14D Preview

Preparing for the next class

In the next in-class activity, you will need to understand the limitations of the  conclusions from the F-test in an ANOVA, identify the null and alternative hypotheses  for all pair-wise comparisons, and use technology to perform a two-sample t-test. You  will also need to identify the probability of type I errors and issues that arise with  multiple comparisons and use adjusted confidence intervals to conduct all pair-wise  tests and make conclusions about significant differences.

In In-Class Activities 14.A through14.C, we conducted a one-way ANOVA, which is a  statistical test for comparing and making inferences about means associated with two  or more groups.

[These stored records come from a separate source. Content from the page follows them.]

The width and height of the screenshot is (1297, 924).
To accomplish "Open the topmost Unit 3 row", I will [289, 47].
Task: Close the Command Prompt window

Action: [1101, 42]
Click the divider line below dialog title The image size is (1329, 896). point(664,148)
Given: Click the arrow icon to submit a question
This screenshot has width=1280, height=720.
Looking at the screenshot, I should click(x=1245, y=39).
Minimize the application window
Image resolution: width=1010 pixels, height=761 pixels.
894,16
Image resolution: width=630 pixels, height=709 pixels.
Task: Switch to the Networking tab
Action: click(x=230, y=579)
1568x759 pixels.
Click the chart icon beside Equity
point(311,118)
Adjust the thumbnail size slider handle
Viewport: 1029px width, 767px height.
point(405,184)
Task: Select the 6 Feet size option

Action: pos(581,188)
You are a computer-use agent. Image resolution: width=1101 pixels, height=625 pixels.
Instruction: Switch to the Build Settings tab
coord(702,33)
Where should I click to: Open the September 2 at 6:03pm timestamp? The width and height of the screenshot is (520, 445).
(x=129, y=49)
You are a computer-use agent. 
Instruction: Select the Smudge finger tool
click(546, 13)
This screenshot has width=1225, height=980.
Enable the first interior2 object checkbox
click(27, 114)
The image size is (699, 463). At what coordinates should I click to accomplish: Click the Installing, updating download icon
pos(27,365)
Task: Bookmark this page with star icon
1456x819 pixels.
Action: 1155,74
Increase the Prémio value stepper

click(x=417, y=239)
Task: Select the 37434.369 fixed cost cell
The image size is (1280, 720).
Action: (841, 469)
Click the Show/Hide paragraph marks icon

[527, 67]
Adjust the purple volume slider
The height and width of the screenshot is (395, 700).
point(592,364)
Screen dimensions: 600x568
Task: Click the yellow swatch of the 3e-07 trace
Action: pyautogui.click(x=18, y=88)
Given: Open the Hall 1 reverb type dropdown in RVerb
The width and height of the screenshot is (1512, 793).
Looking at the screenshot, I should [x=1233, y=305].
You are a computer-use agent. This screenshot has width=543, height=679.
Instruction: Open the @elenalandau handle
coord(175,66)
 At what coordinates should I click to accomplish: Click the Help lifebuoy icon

In the next in-class activity, you will conduct a complete one-way ANOVA to make an  overall comparison among the population means and further investigate the individual  pair-wise differences in the means. You will also learn about the ramifications of  conducting multiple statistical tests.

Question 1

1) Suppose you are studying the efficacy of new statistics teaching methods. You  randomly assign 20 students to each of the four different methods: A, B, C, and D.  You test their knowledge on the midterm to compare the differences between the  teaching methods. The results are shown in the following table and boxplots  (continued on the next page). For this activity, you may assume the conditions for  ANOVA are met.

A B C D
59 67 62 69
54 66 74 62
60 51 62 70
57 68 64 73
58 65 77 53
52 54 59 73
67 57 58 75
61 55 64 64
54 59 68 67
56 66 65 73
62 70 66 69
60 56 64 69
56 56 73 72
61 53 65 73
67 56 67 73
65 72 72 59
61 64 63 77
61 64 72 62
60 63 63 77
62 57 64 67

A box plot labeled “Midterm Grade” on the horizontal axis, with “Group A,” “Group B,” “Group C,” and “Group D” on the vertical axis. For Group A, the low point is at approximately 52, the high point is at approximately 67, the low end of the box is at approximately 57, the high end is at approximately 61, and the middle line is at approximately 59.5. For Group B, the low point is at approximately 51, the high point is at approximately 72, the low end of the box is at approximately 56, the high end is at approximately 66, and the middle line is at approximately 61. For Group C, the low point is at approximately 58, the high point is at approximately 78, the low end of the box is at approximately 63, the high end is at approximately 69, and the middle line is at approximately 64.5. For Group D, the low point is at approximately 59, the high point is at approximately 78, the low end of the box is at approximately 66.5, the high end is at approximately 75.5, and the middle line is at approximately 69.5. There is also a point at approximately 53. There are also points “y bar sub 1” at approximately 59.5, “y bar sub 2” at approximately 61, “y bar sub 3” at approximately 66.5, and “y bar sub 4” at approximately 68.

Part A: What is the null hypothesis?

Part B: What is the alternative hypothesis?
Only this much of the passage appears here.